Aprile 2025. Il mondo rimane in un incessante stato di tensione instabile. Gli eventi che si susseguono, giorno dopo giorno, dimostrano che siamo in un momento di riordino e di caos in cui le varie potenze cercano di orientarsi, di fronte alla tempesta in arrivo. C’è una logica semplice in ogni cambiamento che avviene, ma l’inerzia che stanno acquisendo provoca un’enorme vertigine che, diciamolo, fa paura. L’Unione Europea non è estranea a questa deriva, anzi ne è una delle principali forze trainanti. Analizziamo lo stato attuale dello scacchiere in cui le potenze imperialiste si contendono tutto.

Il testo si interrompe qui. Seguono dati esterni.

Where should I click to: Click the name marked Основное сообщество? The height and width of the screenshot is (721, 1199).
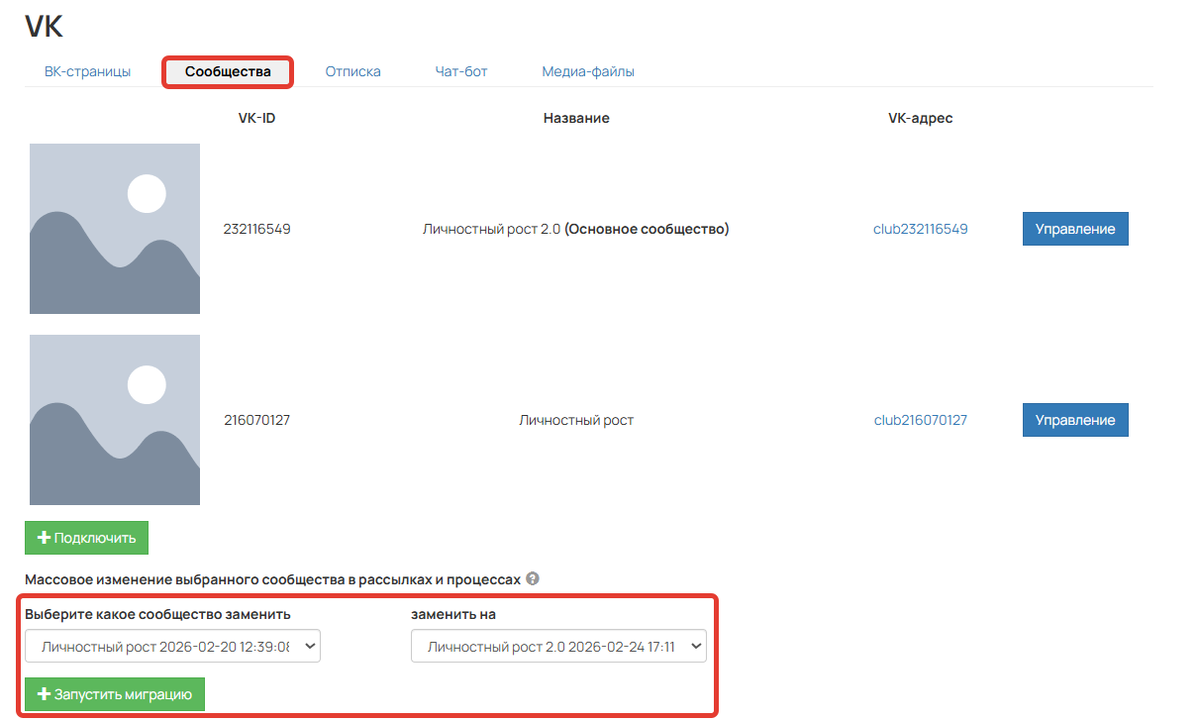(x=576, y=229)
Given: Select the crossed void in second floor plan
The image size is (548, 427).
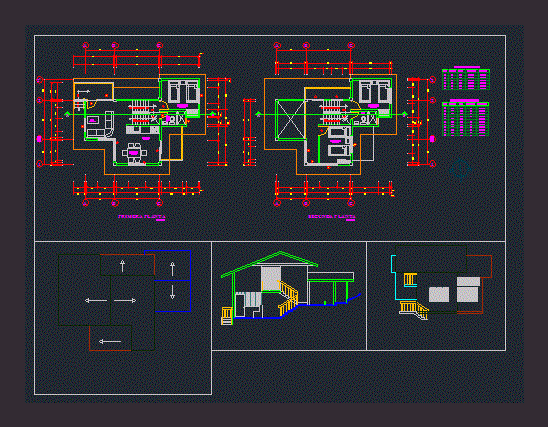Looking at the screenshot, I should [x=290, y=120].
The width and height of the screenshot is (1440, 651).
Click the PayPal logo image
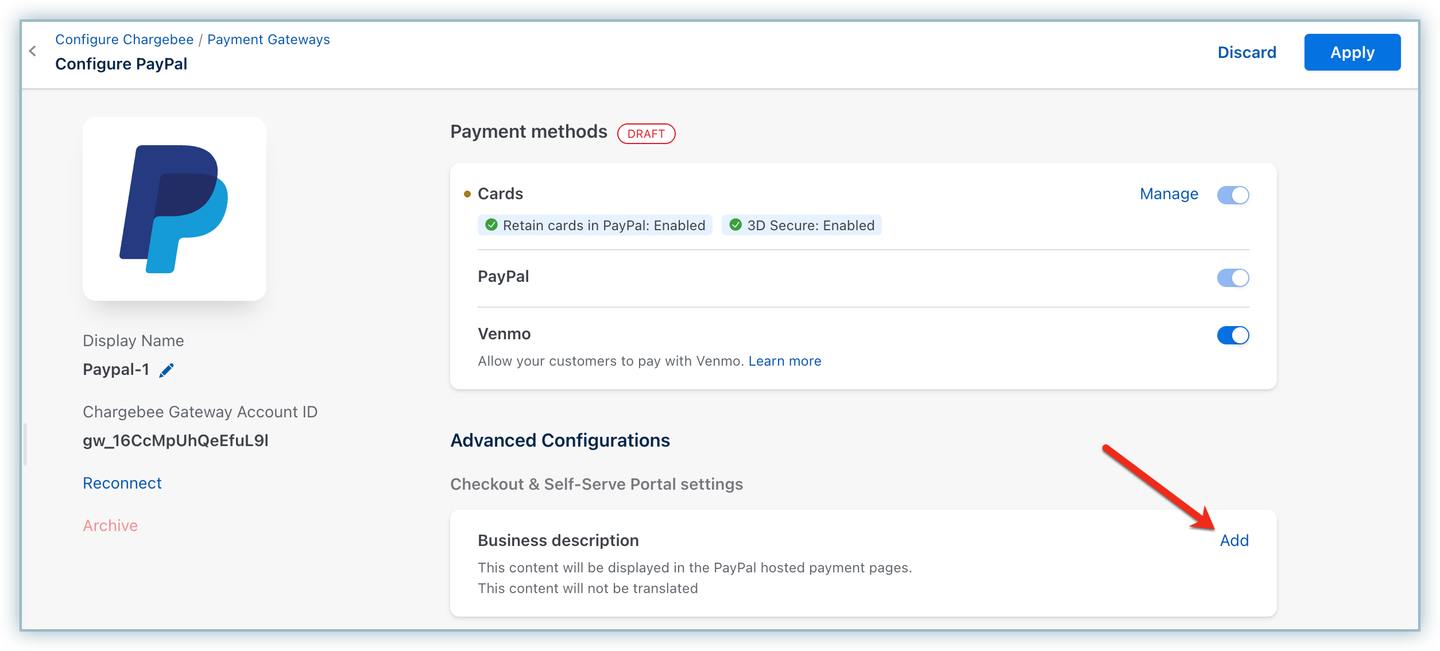coord(174,209)
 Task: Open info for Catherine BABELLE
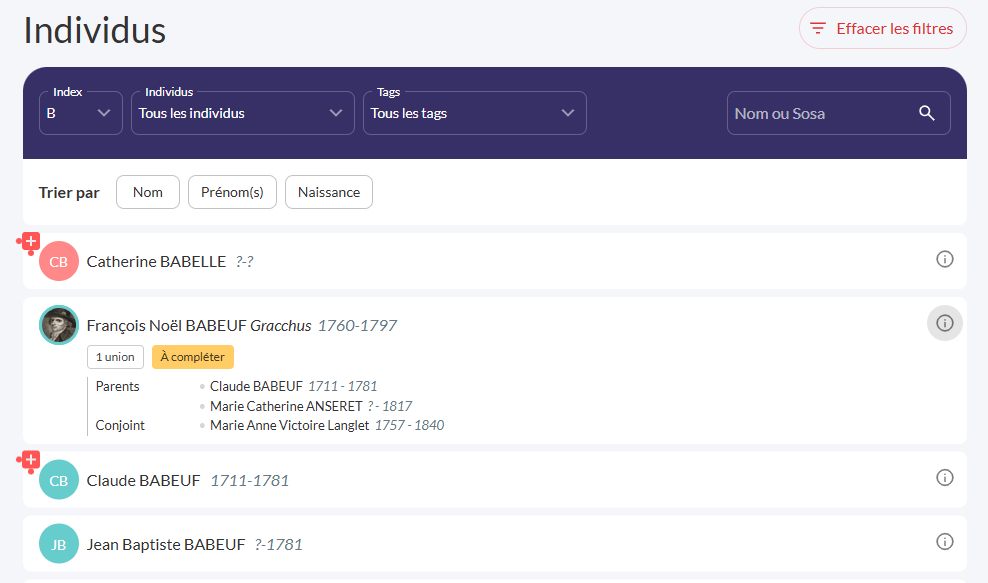tap(944, 260)
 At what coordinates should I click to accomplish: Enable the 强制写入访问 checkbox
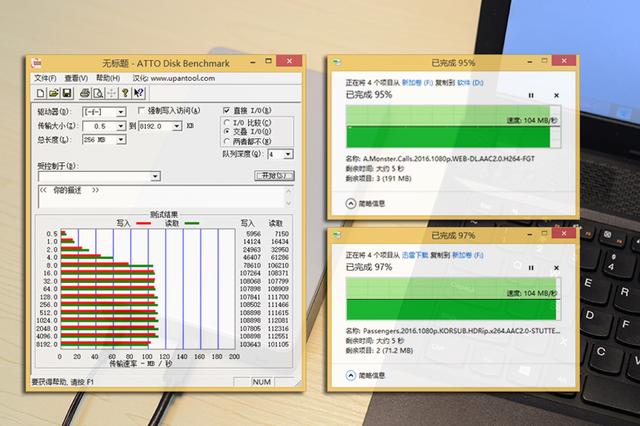click(141, 111)
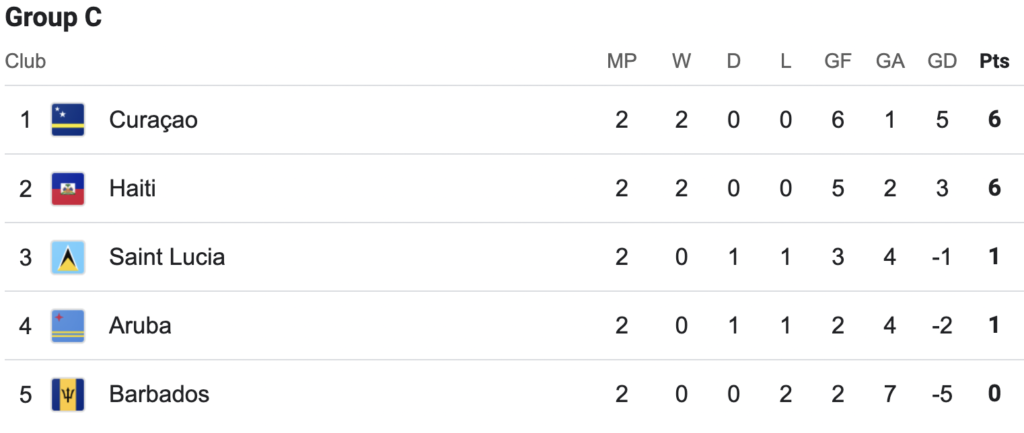Select the Saint Lucia team name

click(167, 257)

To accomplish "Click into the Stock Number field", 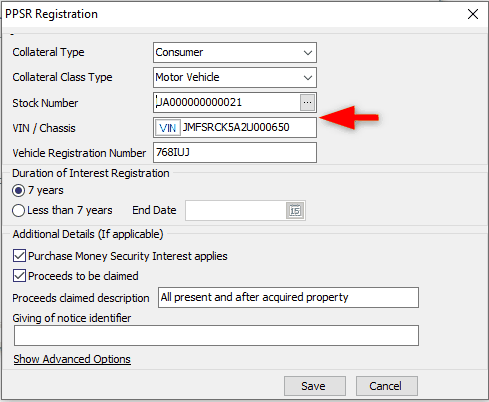I will click(227, 102).
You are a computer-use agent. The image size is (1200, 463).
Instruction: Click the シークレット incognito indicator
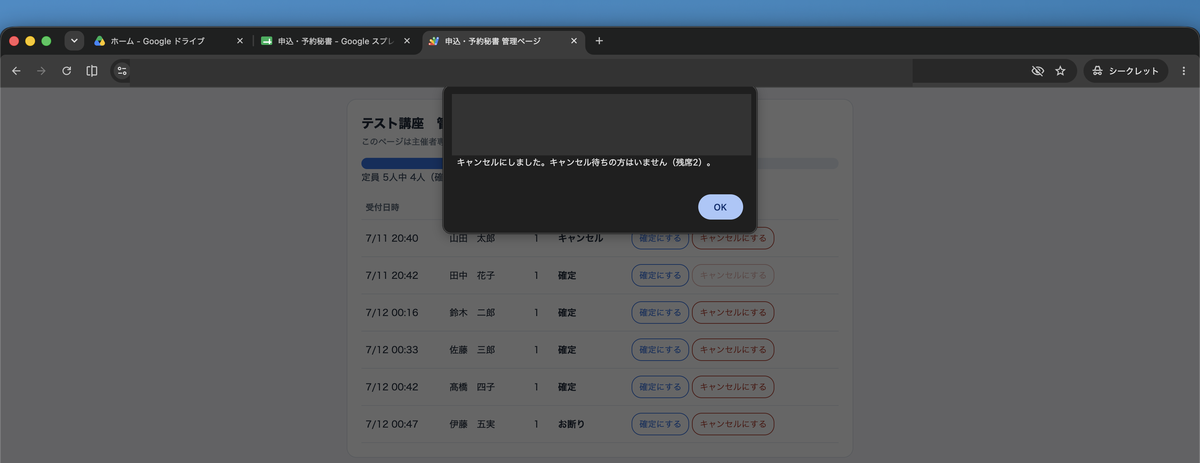[x=1126, y=71]
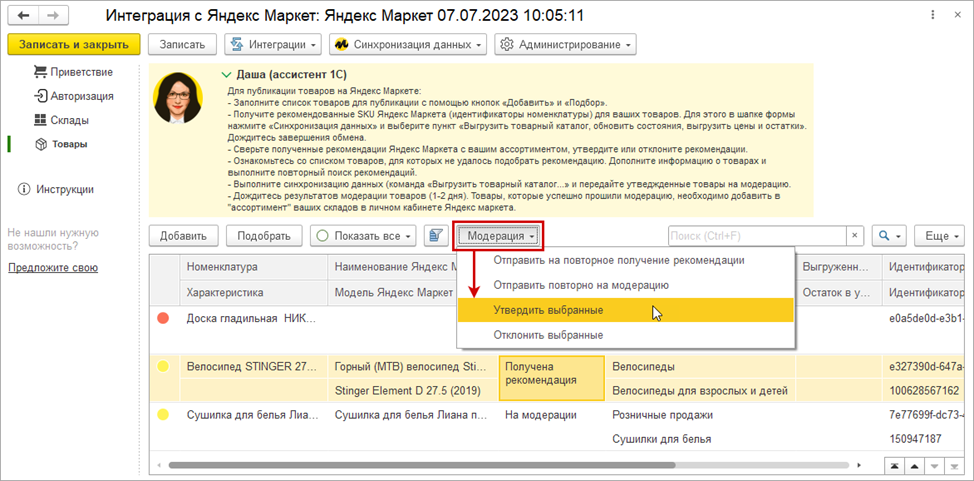
Task: Click the forward navigation arrow
Action: click(x=53, y=17)
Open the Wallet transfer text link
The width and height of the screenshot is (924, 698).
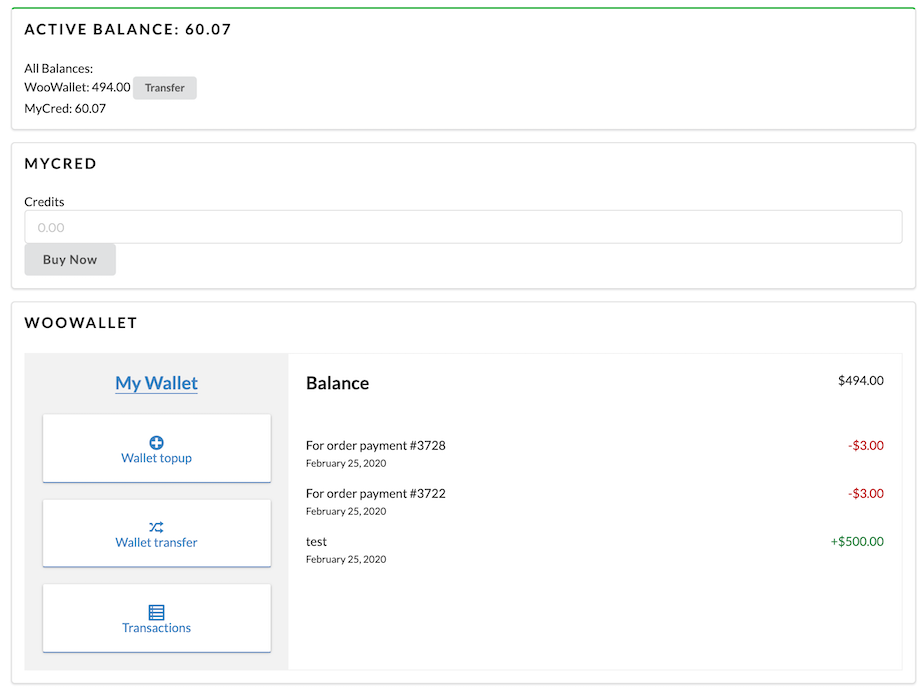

Raggiungere l’Asia viaggiando verso ovest

I negoziati tra le amministrazioni Trump e Putin sull’Ucraina non riguardano (solo) l’accesso alle terre rare e il controllo delle sfere d’influenza. Al di là dell’estetica e della stridente necessità di aumentare il proprio profilo rispetto alla performance dell’amministrazione Biden, il cambio di rotta formale nei confronti della Russia è altrettanto fedelmente in linea con le linee guida della politica estera statunitense di questo secolo: indebolire la Repubblica Popolare Cinese, il principale contendente al vertice del mondo imperialista.

Finora, l’interesse degli Stati Uniti per l’espansione della NATO nell’Europa orientale aveva a che fare con l’intenzione di indebolire la Russia, alleata del governo cinese e una delle principali economie emergenti raggruppate nel progetto BRICS. La tattica della distensione, oltre a essere possibile dopo tre anni di logoramento in Ucraina, ha molto a che fare con il ritorno della Russia alla normalità commerciale e con l’indebolimento delle relazioni commerciali tra due partner che hanno avuto bisogno e si sono cercati negli ultimi decenni. Se, nello stesso momento in cui gli Stati Uniti indeboliscono il loro principale rivale, riescono a guadagnare un alleato una tantum a Mosca, il guadagno dei gringo si raddoppia finché dura.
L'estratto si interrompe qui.